─── Entries shown ───

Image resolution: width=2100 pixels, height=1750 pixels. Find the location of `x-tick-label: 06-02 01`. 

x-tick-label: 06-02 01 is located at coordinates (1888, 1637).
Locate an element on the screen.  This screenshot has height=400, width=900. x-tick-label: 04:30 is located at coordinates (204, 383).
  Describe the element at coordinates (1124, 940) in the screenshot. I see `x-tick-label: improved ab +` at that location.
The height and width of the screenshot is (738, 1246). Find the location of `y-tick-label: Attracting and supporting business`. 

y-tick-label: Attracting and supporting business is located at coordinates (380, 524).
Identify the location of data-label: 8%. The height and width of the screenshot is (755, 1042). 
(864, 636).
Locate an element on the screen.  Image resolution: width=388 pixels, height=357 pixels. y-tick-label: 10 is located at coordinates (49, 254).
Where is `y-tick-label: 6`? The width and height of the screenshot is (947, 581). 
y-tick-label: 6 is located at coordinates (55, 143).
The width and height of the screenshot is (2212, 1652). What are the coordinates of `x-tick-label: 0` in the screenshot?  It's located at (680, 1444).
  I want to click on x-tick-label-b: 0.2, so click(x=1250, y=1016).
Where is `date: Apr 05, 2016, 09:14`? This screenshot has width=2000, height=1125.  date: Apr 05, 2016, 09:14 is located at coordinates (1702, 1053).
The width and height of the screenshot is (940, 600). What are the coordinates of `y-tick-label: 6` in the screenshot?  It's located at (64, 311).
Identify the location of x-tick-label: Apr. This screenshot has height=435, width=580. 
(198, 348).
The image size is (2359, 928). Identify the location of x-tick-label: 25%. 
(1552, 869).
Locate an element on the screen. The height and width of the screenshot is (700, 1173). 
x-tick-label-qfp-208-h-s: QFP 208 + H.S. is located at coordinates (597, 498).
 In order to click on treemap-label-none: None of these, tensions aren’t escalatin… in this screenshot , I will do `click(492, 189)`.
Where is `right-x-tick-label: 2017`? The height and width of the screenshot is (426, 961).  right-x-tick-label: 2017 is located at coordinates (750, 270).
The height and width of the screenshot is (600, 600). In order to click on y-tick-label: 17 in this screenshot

───

■ **Activity**: Rewrite all the rows above, putting "Give the position of" in place of every "Identify the location of" and changing nothing else.

■ **Exercise solution**:
Image resolution: width=2100 pixels, height=1750 pixels. Find the location of `x-tick-label: 06-02 01`. 

x-tick-label: 06-02 01 is located at coordinates (1888, 1637).
Locate an element on the screen.  This screenshot has height=400, width=900. x-tick-label: 04:30 is located at coordinates (204, 383).
  Describe the element at coordinates (1124, 940) in the screenshot. I see `x-tick-label: improved ab +` at that location.
The height and width of the screenshot is (738, 1246). Find the location of `y-tick-label: Attracting and supporting business`. 

y-tick-label: Attracting and supporting business is located at coordinates (380, 524).
Give the position of data-label: 8%. The height and width of the screenshot is (755, 1042). 
(864, 636).
Locate an element on the screen.  Image resolution: width=388 pixels, height=357 pixels. y-tick-label: 10 is located at coordinates (49, 254).
Where is `y-tick-label: 6`? The width and height of the screenshot is (947, 581). 
y-tick-label: 6 is located at coordinates (55, 143).
The width and height of the screenshot is (2212, 1652). What are the coordinates of `x-tick-label: 0` in the screenshot?  It's located at (680, 1444).
  I want to click on x-tick-label-b: 0.2, so click(x=1250, y=1016).
Where is `date: Apr 05, 2016, 09:14`? This screenshot has width=2000, height=1125.  date: Apr 05, 2016, 09:14 is located at coordinates (1702, 1053).
The width and height of the screenshot is (940, 600). What are the coordinates of `y-tick-label: 6` in the screenshot?  It's located at (64, 311).
Give the position of x-tick-label: Apr. This screenshot has height=435, width=580. 
(198, 348).
The image size is (2359, 928). Give the position of x-tick-label: 25%. 
(1552, 869).
Locate an element on the screen. The height and width of the screenshot is (700, 1173). 
x-tick-label-qfp-208-h-s: QFP 208 + H.S. is located at coordinates (597, 498).
 In order to click on treemap-label-none: None of these, tensions aren’t escalatin… in this screenshot , I will do `click(492, 189)`.
Where is `right-x-tick-label: 2017`? The height and width of the screenshot is (426, 961).  right-x-tick-label: 2017 is located at coordinates (750, 270).
The height and width of the screenshot is (600, 600). In order to click on y-tick-label: 17 in this screenshot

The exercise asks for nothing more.